Marcellous has forced me to look again at the socioeconomic stats on My School. See My School ICSEA TECHNICAL PAPER 20091020.

4 thoughts on “Just a bit more on My School site

  1. For me as much as you: see National tests ‘warping school curriculums’ from AM today. Especially note some of the comments! For example:

    That remains to be seen but it’s better than doing nothing at all. I think this protest is more about teachers not wanting to be held accountable for the quality of their work like most of us who work are. How can we address problems with education without knowing what and where the problems are? Of coarse parents have the right to know, that doesn’t mean they will make smart informed decissions, but it’s right to get it wrong (or right).

  2. N

    I don’t think they use the stats for Moore Park for SBH[S?]. They use the stats for where the students [pupils?] live. I don’t know if these are for the school as a whole or just for the years which are tested. Statistically this must just be a proxy for socio-economic indicators.

    It still may not be the case that those students [/pupils?] are in any way typical of where they live. To take a stereotypical and entirely hypothetical example, if every rural RC publican, solicitor and doctor sent his or her son to St Josephs or to Riverview, those kids probably wouldn’t be particularly representative of where they came from. The assumption that they are is what Dr Jensen [no relation to the other Jensens, I hope, for his sake] is criticising, as is Peter Knapp.

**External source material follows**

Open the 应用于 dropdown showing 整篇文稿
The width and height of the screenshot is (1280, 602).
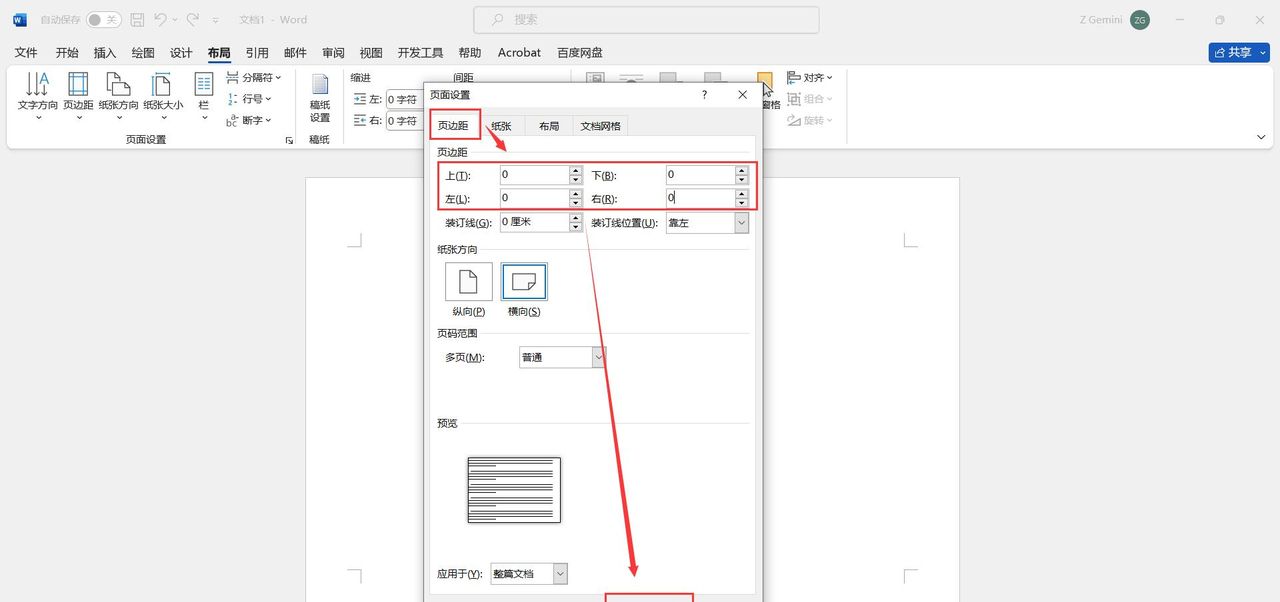[558, 573]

    Everyone wants the best for their own kid. This is a moment when, [nod to Larkin] it’s a relief not to have any kids myself – but not everyone is going to be a winner. It’s not as if being a winner at school means being a “winner” in life, whatever that means or even assuming that one accepts the implicit competitiveness of such a concept at all.

    So everyone scurries for an advantage for their offspring as best they know to get it except for those who haven’t a clue or have more than enough other problems on their plate.

    I would see it as a silver lining if the NAPLAN data saw the Cwth government actually spending real money on a substantive education revolution rather than or in addition to mere examination-convening money – ie, doing something about it rather than measuring things and leaving it to parents to “choose”. It could happen. My guess is there will be a bit of this, but over all we will see as much follow through as, for example, Mr Blair’s promise of a new justice for the middle east as the quid pro quo for the war in Iraq.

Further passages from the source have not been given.